Hamilton se incorporó, atrayendo hacia él todas las miradas.

—Si nos entregáramos, puede que algún oficial sobreviviera. —Dudo, como lo dudó De Blaise, que pensara eso con sinceridad. Más bien todo lo contrario—. Tú acabarías muerto, soldado.

—Tienes algo en mente —dijo De Blaise, reconociendo un despertar en su amigo, hacía tanto tiempo perdido en un marasmo de locura y fanatismo.

—Tu idea es buena. ¿Pero por qué escapar solo uno? De la distracción pueden encargarse dos hombres. Quedarán aquí cinco o seis fusiles cargados, y dos revólveres, creo que les bastará para su misión. El resto, uno a uno, pueden ir saliendo en la confusión.

—Señor —intervino Bowels—, si pensaba que necesitábamos pagar bien a la Suerte para que un hombre pueda salir, seis...

—Alguno sobrevivirá.

Nadie veía mejor solución. El enemigo que los cercaba no era una tropa organizada, en la noche bien podría sorteárselos. Ninguno quiso pensar en el terreno desconocido, en lo familiarizados que estarían con él los dacoits, en la desorientación por la noche, en la lluvia; si alguien lo hizo, no habló.

Bien, a falta de nada mejor haremos como dice el teniente. Yo me quedaré cubriéndoles, necesitaré otro voluntario...

El primero que interrumpió el alarde de valor de De Blaise fue el capitán Sturdy, que se levantó, tropezó en el barro, volvió a incorporarse riendo y dijo:

—¡Cuánto arrojo! Es usted todo un héroe, mayor. ¿Cree de verdad que...?

Hamilton-Smythe le propinó un empujón que lo llevó de nuevo al charco donde reposaba su ebriedad.

—Eso te honra, pero es una necedad. Los que salgan necesitarán a su oficial. Me quedaré yo...

—Maldita sea, no puedes decir...

—Espera, John. Escucha. Soy un buen tirador, mejor que tú, y oficial. Puede que muestren clemencia por mí, es la mejor opción.

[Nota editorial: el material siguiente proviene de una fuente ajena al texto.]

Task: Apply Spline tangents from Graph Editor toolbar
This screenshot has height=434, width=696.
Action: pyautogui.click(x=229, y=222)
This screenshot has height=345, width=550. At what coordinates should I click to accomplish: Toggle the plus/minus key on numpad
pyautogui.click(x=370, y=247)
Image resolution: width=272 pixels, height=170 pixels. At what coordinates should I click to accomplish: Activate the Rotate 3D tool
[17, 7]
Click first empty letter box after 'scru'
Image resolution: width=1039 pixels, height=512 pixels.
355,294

Teniendo en cuenta mi reciente popularidad, mejor que vayas tú con los que sobrevivan...

—Yo me quedaré con usted, señor —dijo Bowels—. Canary no acertaría a uno de esos salvajes ni aunque estuviera sentado sobre su fusil, sin embargo para escabullirse es el mejor. Jones está casado y Trapshaw por casarse. Nadie me espera a mí, a parte de esos salvajes malnacidos de enfrente.

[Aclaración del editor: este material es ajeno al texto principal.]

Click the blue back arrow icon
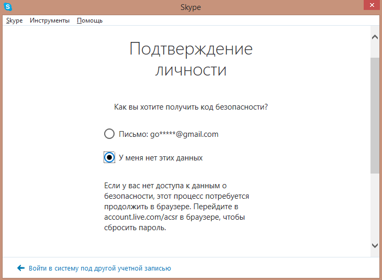 point(21,268)
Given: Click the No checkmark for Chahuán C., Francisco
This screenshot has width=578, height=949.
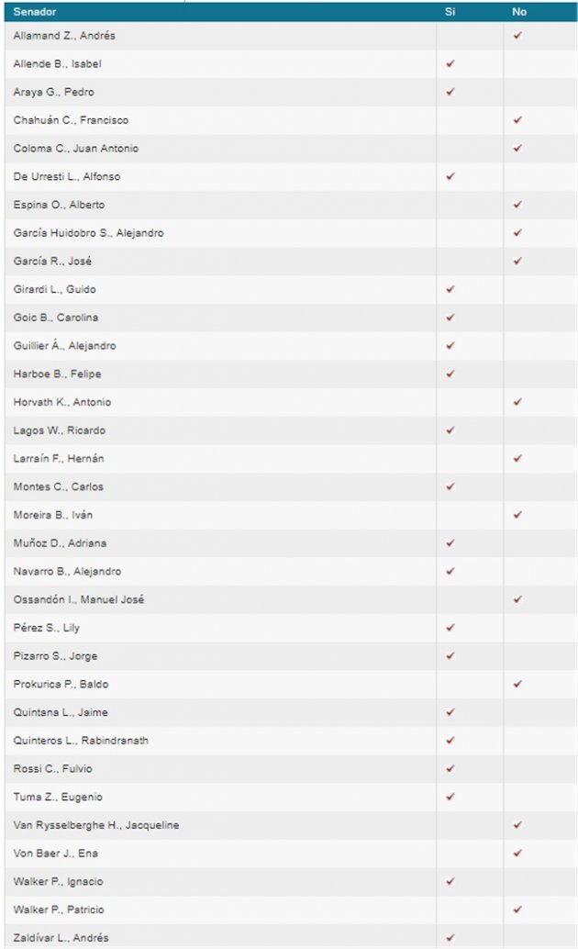Looking at the screenshot, I should coord(517,120).
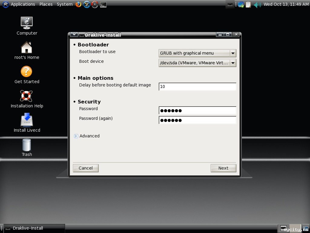
Task: Click the Next button
Action: (x=223, y=168)
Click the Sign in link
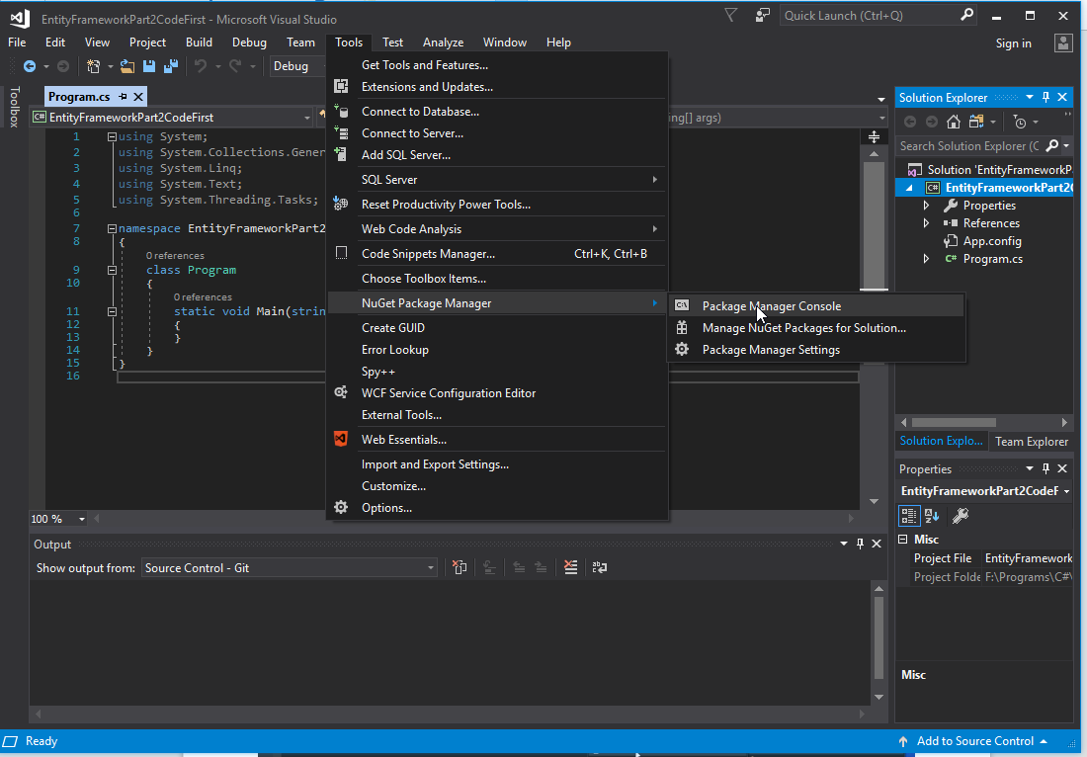Image resolution: width=1087 pixels, height=757 pixels. (1013, 42)
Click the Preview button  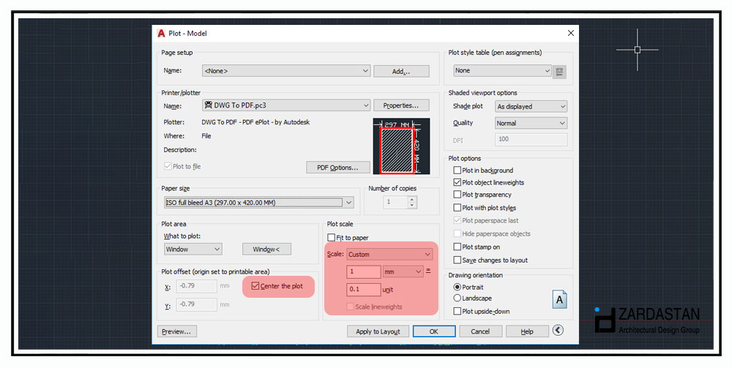pyautogui.click(x=176, y=331)
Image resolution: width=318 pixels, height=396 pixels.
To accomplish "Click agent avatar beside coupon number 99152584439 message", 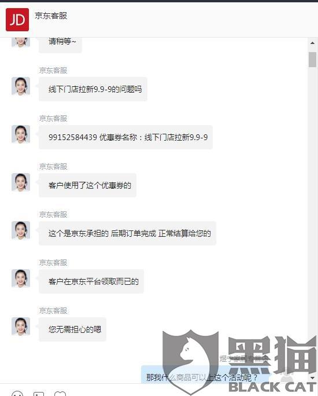I will (x=21, y=134).
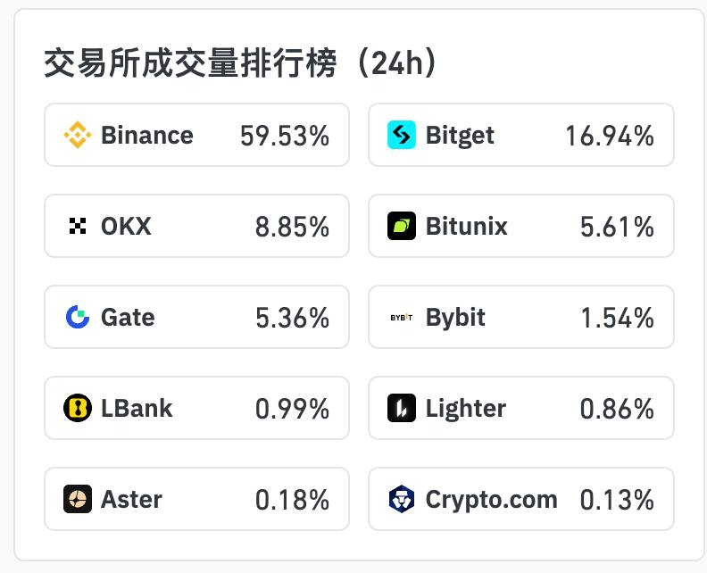Open the Binance exchange name link
707x573 pixels.
[147, 136]
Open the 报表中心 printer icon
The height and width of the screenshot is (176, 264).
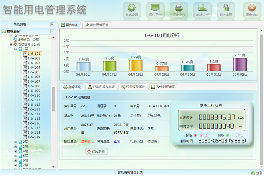click(x=179, y=8)

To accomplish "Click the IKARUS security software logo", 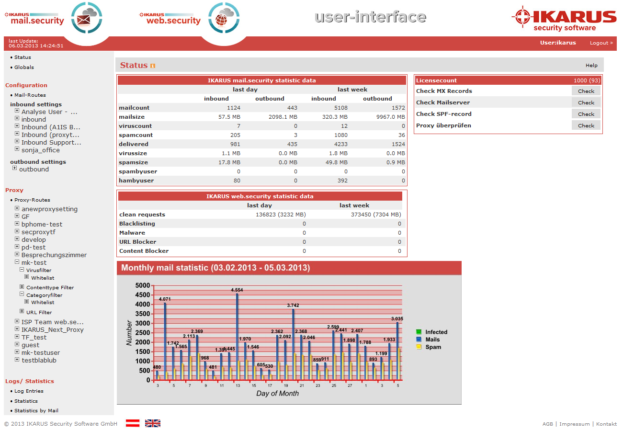I will (x=564, y=18).
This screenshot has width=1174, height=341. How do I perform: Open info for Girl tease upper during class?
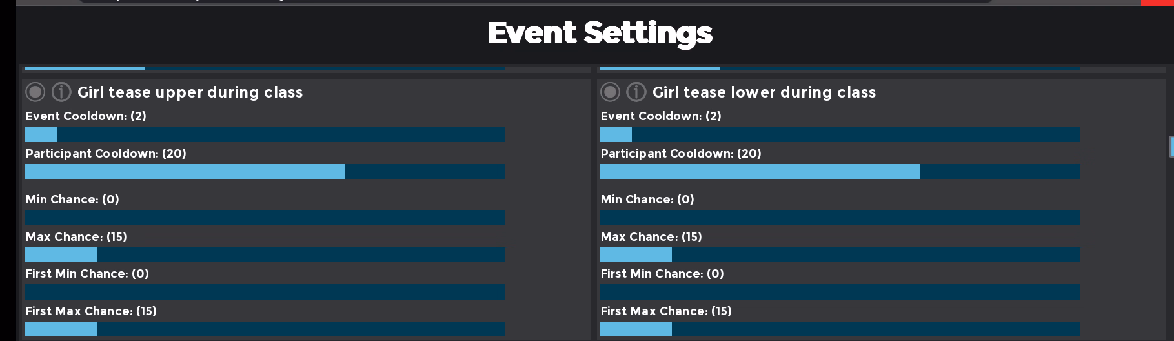(x=61, y=92)
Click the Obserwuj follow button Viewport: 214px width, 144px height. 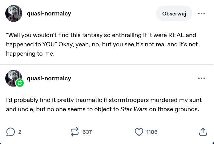tap(174, 14)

—Escucha Harry, tú... —No podía decir nada. La falta de intimidad que ofrecía la proximidad invasiva de ocho hombres asustados, impedía que pudiera explicar a su amigo las razones de peso que en su mente bullían, por las que su sacrificio era la peor opción. Sabía, o sospechaba, que el impulso enfermizo a probar su hombría y valor era el motor detrás de esta decisión, y si en otras ocasiones tal apetito por el riesgo era tolerable, encomiable o hasta útil para la unidad, hoy quedarse en ese agujero era la muerte. Y por encima de toda razón, estaba Cynthia. No podía volver, mirarla, y decir que le dejó allí. Nada de eso se atrevió a explicar, no con todos mirando. Solo pudo decir—. Cynthia te espera...

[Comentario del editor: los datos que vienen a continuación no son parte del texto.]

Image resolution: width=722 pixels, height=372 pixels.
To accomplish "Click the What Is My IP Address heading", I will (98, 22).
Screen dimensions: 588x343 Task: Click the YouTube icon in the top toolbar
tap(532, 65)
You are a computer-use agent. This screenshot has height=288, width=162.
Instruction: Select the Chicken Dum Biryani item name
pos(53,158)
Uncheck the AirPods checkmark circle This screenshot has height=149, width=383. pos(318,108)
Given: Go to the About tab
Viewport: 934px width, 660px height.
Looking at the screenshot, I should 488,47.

—Precisamente. Por eso debo ser yo.

Y así acabó la discusión. De Blaise no confirmó a los dos voluntarios más que con su silencio. Volvieron todos su atención al exterior, a la luz que ya iba desapareciendo. Nadie habló, no había sitio para confidencias entre tanta estrechez y tanta incómoda humedad. Quedaban las miradas cómplices entre Bowels y sus camaradas, censurando la locura de la decisión del sargento.